REQUIRED ACTION: This exercise calls for printing every record exactly once more.

(Stored data)
____
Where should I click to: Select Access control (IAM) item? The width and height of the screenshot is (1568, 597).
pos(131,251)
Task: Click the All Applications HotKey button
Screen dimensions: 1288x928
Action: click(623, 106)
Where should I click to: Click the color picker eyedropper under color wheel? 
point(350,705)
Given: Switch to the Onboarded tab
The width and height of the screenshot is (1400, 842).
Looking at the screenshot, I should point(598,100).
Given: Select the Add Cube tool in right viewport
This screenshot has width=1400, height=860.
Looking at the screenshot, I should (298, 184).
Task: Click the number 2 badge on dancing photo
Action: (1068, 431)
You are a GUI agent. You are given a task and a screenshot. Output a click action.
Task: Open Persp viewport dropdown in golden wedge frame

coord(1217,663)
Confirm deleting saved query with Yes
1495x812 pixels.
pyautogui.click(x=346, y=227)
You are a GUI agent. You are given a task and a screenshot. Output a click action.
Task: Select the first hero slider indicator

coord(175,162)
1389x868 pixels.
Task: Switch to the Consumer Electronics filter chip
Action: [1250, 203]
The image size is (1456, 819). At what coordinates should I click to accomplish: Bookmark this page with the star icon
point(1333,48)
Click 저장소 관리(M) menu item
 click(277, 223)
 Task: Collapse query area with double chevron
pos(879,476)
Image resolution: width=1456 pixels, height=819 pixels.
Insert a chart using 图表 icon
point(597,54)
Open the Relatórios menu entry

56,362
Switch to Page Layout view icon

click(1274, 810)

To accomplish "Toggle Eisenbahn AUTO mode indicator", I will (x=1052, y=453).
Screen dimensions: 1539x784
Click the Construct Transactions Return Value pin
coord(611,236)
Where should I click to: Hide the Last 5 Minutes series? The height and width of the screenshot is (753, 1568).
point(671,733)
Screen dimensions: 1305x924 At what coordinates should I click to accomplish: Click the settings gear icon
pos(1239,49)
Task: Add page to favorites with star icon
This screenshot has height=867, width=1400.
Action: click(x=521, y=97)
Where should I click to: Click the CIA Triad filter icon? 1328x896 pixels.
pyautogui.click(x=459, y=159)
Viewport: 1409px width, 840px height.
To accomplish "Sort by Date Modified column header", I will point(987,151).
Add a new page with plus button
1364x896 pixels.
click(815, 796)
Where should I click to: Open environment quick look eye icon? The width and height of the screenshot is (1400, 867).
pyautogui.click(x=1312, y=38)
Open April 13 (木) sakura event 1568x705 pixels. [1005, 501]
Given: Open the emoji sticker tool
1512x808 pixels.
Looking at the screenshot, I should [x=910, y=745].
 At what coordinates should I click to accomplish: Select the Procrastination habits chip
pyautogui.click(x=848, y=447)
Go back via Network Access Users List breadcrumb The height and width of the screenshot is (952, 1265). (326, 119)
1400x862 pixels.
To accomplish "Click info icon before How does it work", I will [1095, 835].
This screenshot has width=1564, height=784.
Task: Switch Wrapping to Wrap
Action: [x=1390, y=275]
____
FINAL ANSWER:
Where should I click to: Select Access control (IAM) item? The width and height of the screenshot is (1568, 597).
pos(131,251)
Task: Click the All Applications HotKey button
Screen dimensions: 1288x928
Action: click(623, 106)
Where should I click to: Click the color picker eyedropper under color wheel? 
point(350,705)
Given: Switch to the Onboarded tab
The width and height of the screenshot is (1400, 842).
Looking at the screenshot, I should point(598,100).
Given: Select the Add Cube tool in right viewport
This screenshot has width=1400, height=860.
Looking at the screenshot, I should (298, 184).
Task: Click the number 2 badge on dancing photo
Action: (1068, 431)
You are a GUI agent. You are given a task and a screenshot. Output a click action.
Task: Open Persp viewport dropdown in golden wedge frame

coord(1217,663)
Confirm deleting saved query with Yes
1495x812 pixels.
pyautogui.click(x=346, y=227)
You are a GUI agent. You are given a task and a screenshot. Output a click action.
Task: Select the first hero slider indicator

coord(175,162)
1389x868 pixels.
Task: Switch to the Consumer Electronics filter chip
Action: [1250, 203]
The image size is (1456, 819). At what coordinates should I click to accomplish: Bookmark this page with the star icon
point(1333,48)
Click 저장소 관리(M) menu item
 click(277, 223)
 Task: Collapse query area with double chevron
pos(879,476)
Image resolution: width=1456 pixels, height=819 pixels.
Insert a chart using 图表 icon
point(597,54)
Open the Relatórios menu entry

56,362
Switch to Page Layout view icon

click(1274, 810)

To accomplish "Toggle Eisenbahn AUTO mode indicator", I will (x=1052, y=453).
Screen dimensions: 1539x784
Click the Construct Transactions Return Value pin
coord(611,236)
Where should I click to: Hide the Last 5 Minutes series? The height and width of the screenshot is (753, 1568).
point(671,733)
Screen dimensions: 1305x924 At what coordinates should I click to accomplish: Click the settings gear icon
pos(1239,49)
Task: Add page to favorites with star icon
This screenshot has height=867, width=1400.
Action: click(x=521, y=97)
Where should I click to: Click the CIA Triad filter icon? 1328x896 pixels.
pyautogui.click(x=459, y=159)
Viewport: 1409px width, 840px height.
To accomplish "Sort by Date Modified column header", I will point(987,151).
Add a new page with plus button
1364x896 pixels.
click(815, 796)
Where should I click to: Open environment quick look eye icon? The width and height of the screenshot is (1400, 867).
pyautogui.click(x=1312, y=38)
Open April 13 (木) sakura event 1568x705 pixels. [1005, 501]
Given: Open the emoji sticker tool
1512x808 pixels.
Looking at the screenshot, I should [x=910, y=745].
 At what coordinates should I click to accomplish: Select the Procrastination habits chip
pyautogui.click(x=848, y=447)
Go back via Network Access Users List breadcrumb The height and width of the screenshot is (952, 1265). (326, 119)
1400x862 pixels.
To accomplish "Click info icon before How does it work", I will [1095, 835].
This screenshot has width=1564, height=784.
Task: Switch Wrapping to Wrap
Action: [x=1390, y=275]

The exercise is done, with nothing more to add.